#### [EXERCISE PROMPT]
Continue the passage on wireless communication techniques from its final sentence.
---------- DOCUMENT TEXT ----------
It should be noted that the methods described herein describe possible implementations. The operations and the steps may be rearranged or otherwise modified and other implementations are possible. Further, aspects from two or more of the methods may be combined.

Although aspects of an LTE, LTE-A, LTE-A Pro, or NR system may be described for purposes of example, and LTE, LTE-A, LTE-A Pro, or NR terminology may be used in much of the description, the techniques described herein are applicable beyond LTE, LTE-A, LTE-A Pro, or NR networks. For example, the described techniques may be applicable to various other wireless communications systems such as Ultra Mobile Broadband (UMB), Institute of Electrical and Electronics Engineers (IEEE) 802.11 (Wi-Fi), IEEE 802.16 (WiMAX), IEEE 802.20, Flash-OFDM, as well as other systems and radio technologies not explicitly mentioned herein.

Information and signals described herein may be represented using any of a variety of different technologies and techniques. For example, data, instructions, commands, information, signals, bits, symbols, and chips that may be referenced throughout the description may be represented by voltages, currents, electromagnetic waves, magnetic fields or particles, optical fields or particles, or any combination thereof.
---------- MATERIAL ----------
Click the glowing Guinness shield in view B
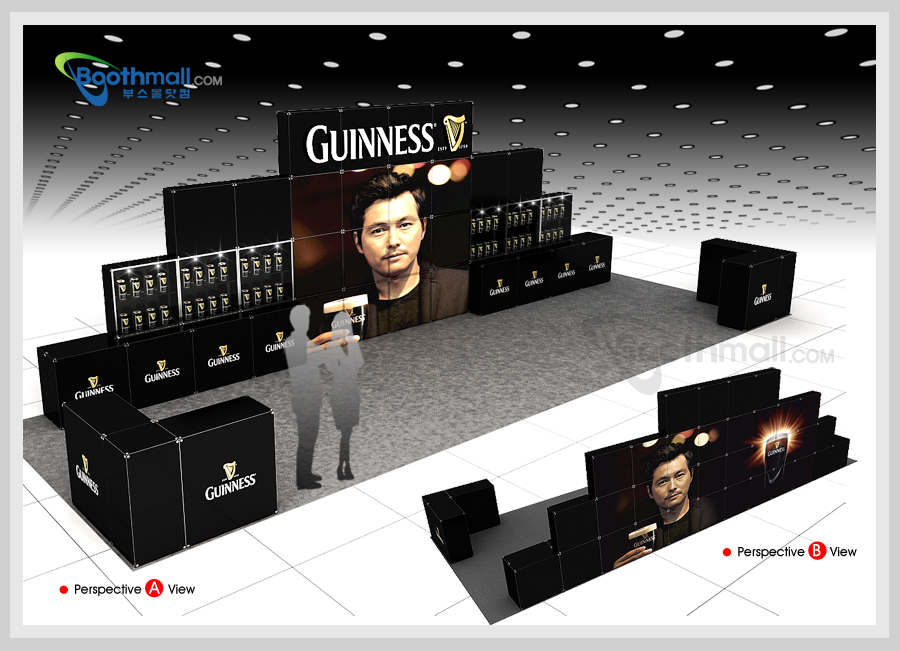The height and width of the screenshot is (651, 900). [776, 447]
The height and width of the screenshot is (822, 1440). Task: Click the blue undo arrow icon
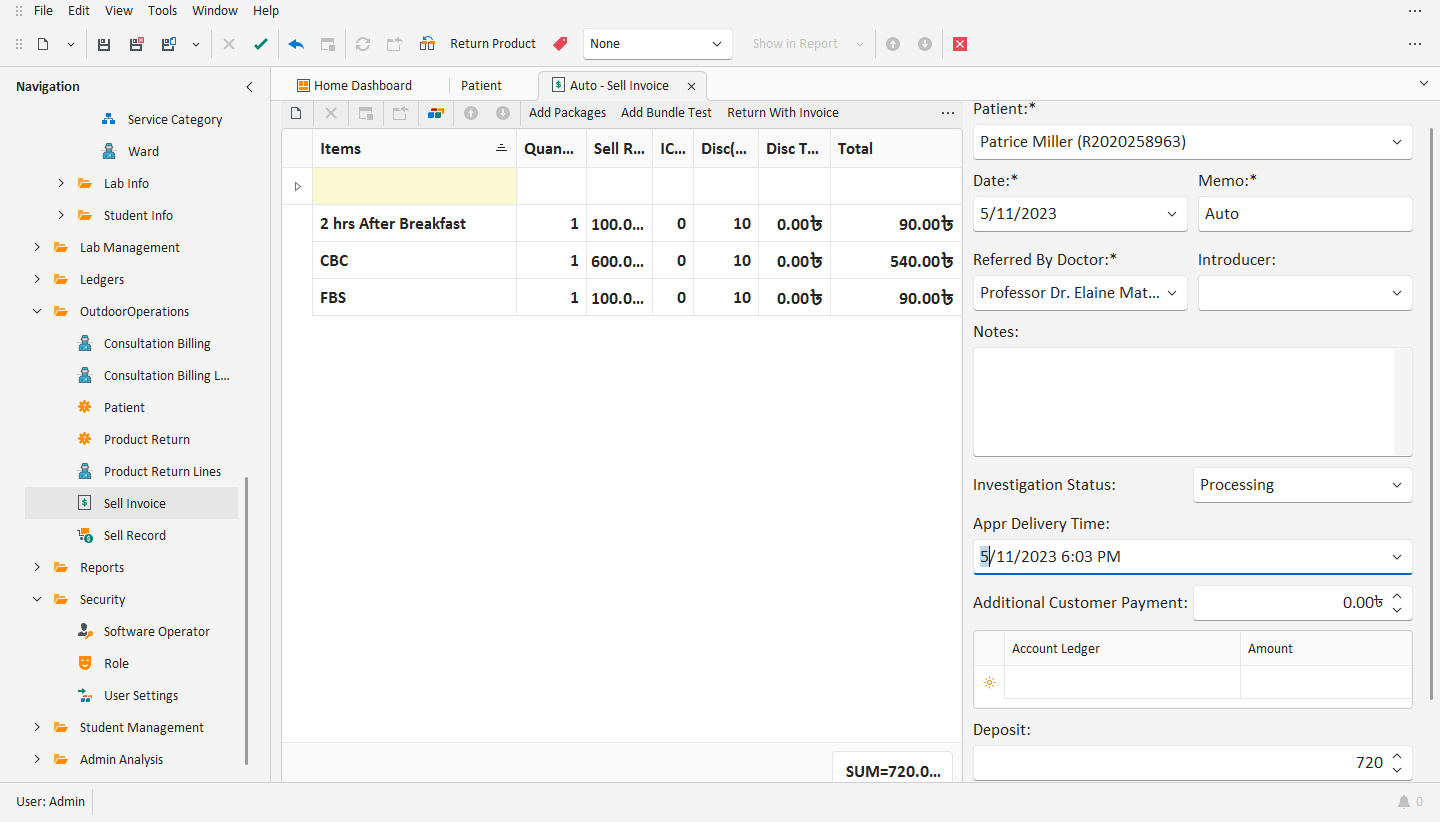(x=296, y=44)
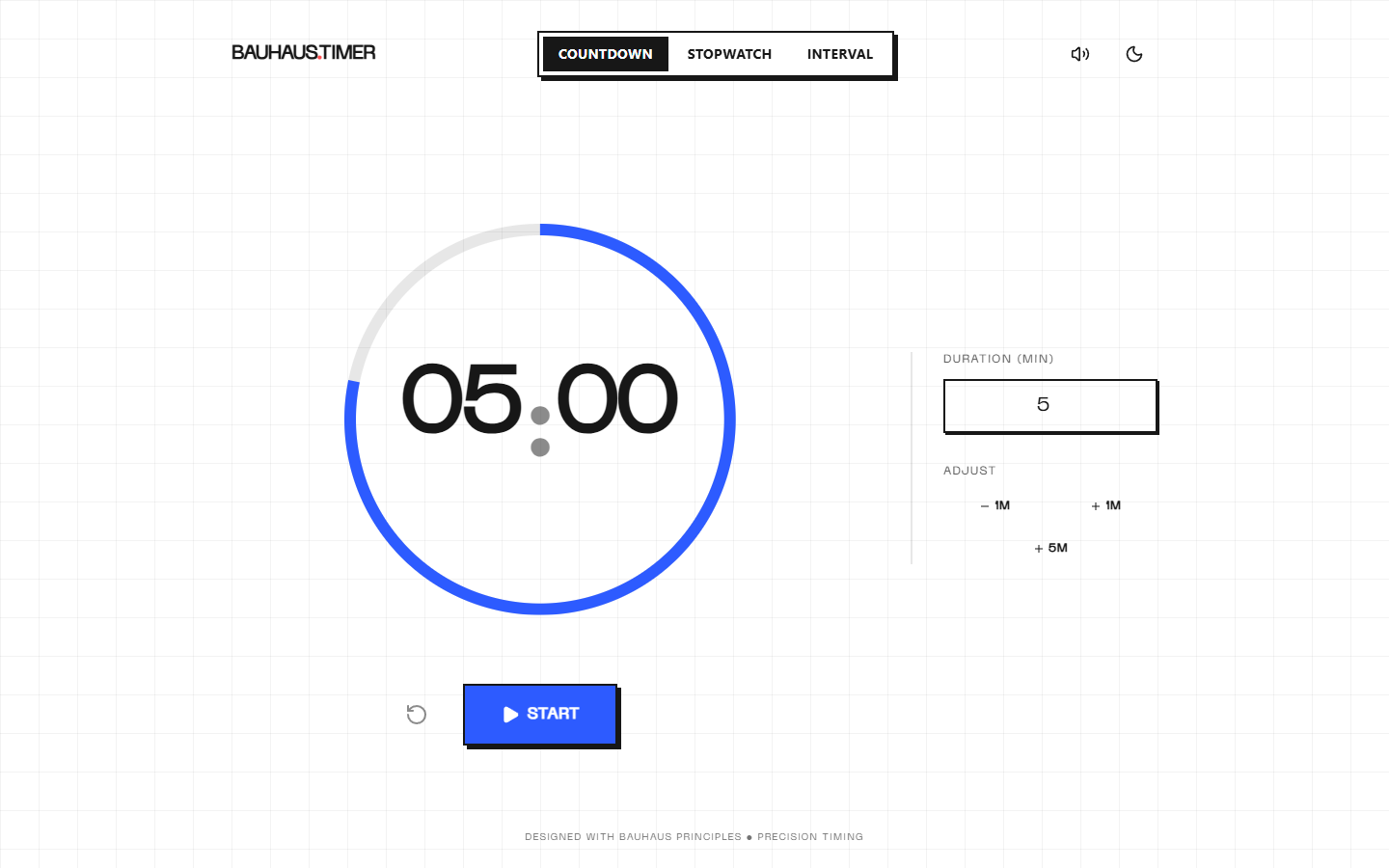1389x868 pixels.
Task: Add five minutes with + 5M
Action: point(1050,548)
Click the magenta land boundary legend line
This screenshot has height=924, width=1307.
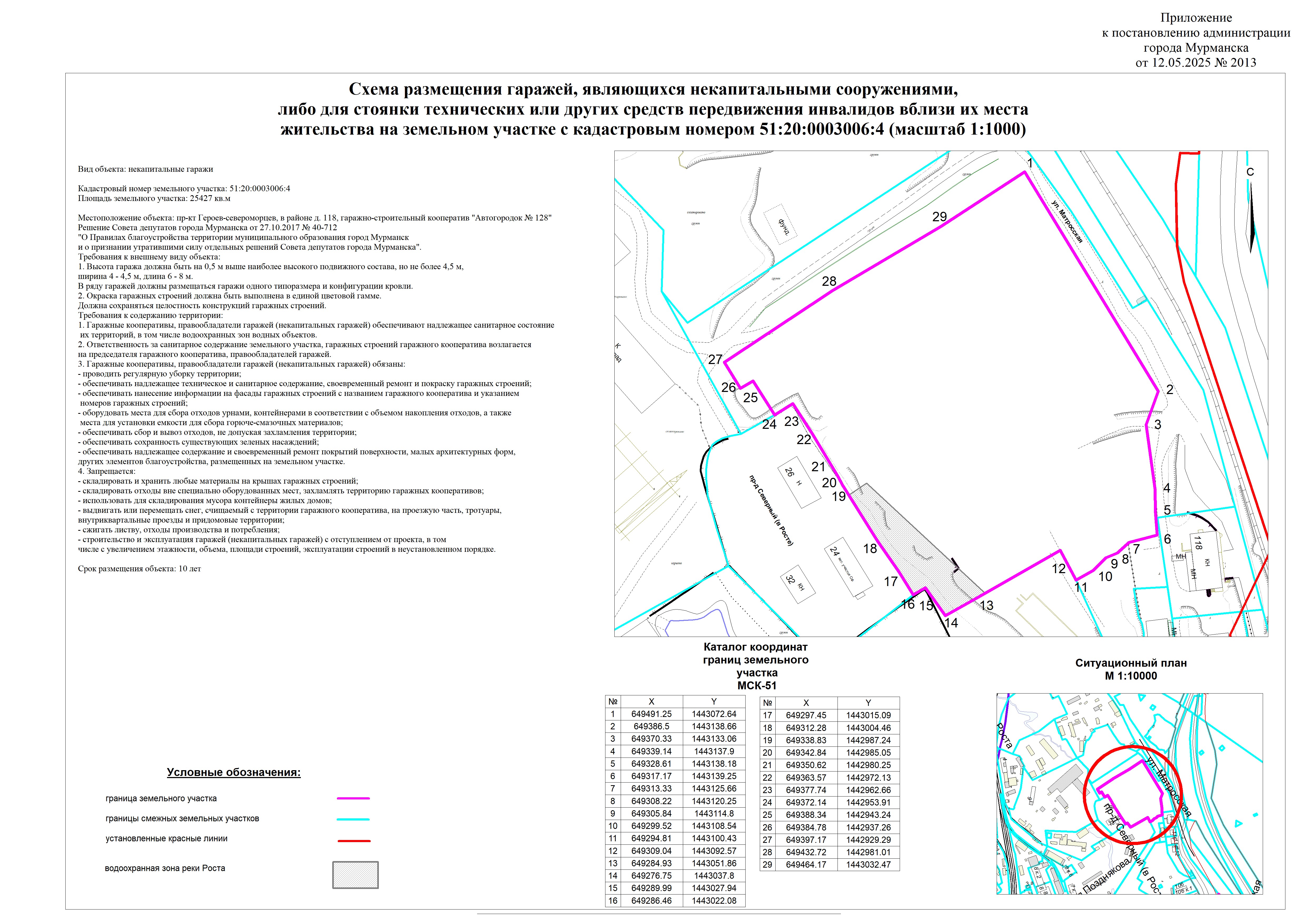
----------
#### [REPLY TO THE EXERCISE]
The various illustrative blocks and components described in connection with the disclosure herein may be implemented or performed using a general-purpose processor, a DSP, an ASIC, a CPU, a graphics processing unit (GPU), a neural processing unit (NPU), an FPGA or other programmable logic device, discrete gate or transistor logic, discrete hardware components, or any combination thereof designed to perform the functions described herein. A general-purpose processor may be a microprocessor but, in the alternative, the processor may be any processor, controller, microcontroller, or state machine. A processor may also be implemented as a combination of computing devices (e.g., a combination of a DSP and a microprocessor, multiple microprocessors, one or more microprocessors in conjunction with a DSP core, or any other such configuration). Any functions or operations described herein as being capable of being performed by a processor may be performed by multiple processors that, individually or collectively, are capable of performing the described functions or operations.

The functions described herein may be implemented using hardware, software executed by a processor, firmware, or any combination thereof. If implemented using software executed by a processor, the functions may be stored as or transmitted using one or more instructions or code of a computer-readable medium. Other examples and implementations are within the scope of the disclosure and appended claims. For example, due to the nature of software, functions described herein may be implemented using software executed by a processor, hardware, firmware, hardwiring, or combinations of any of these. Features implementing functions may also be physically located at various positions, including being distributed such that portions of functions are implemented at different physical locations.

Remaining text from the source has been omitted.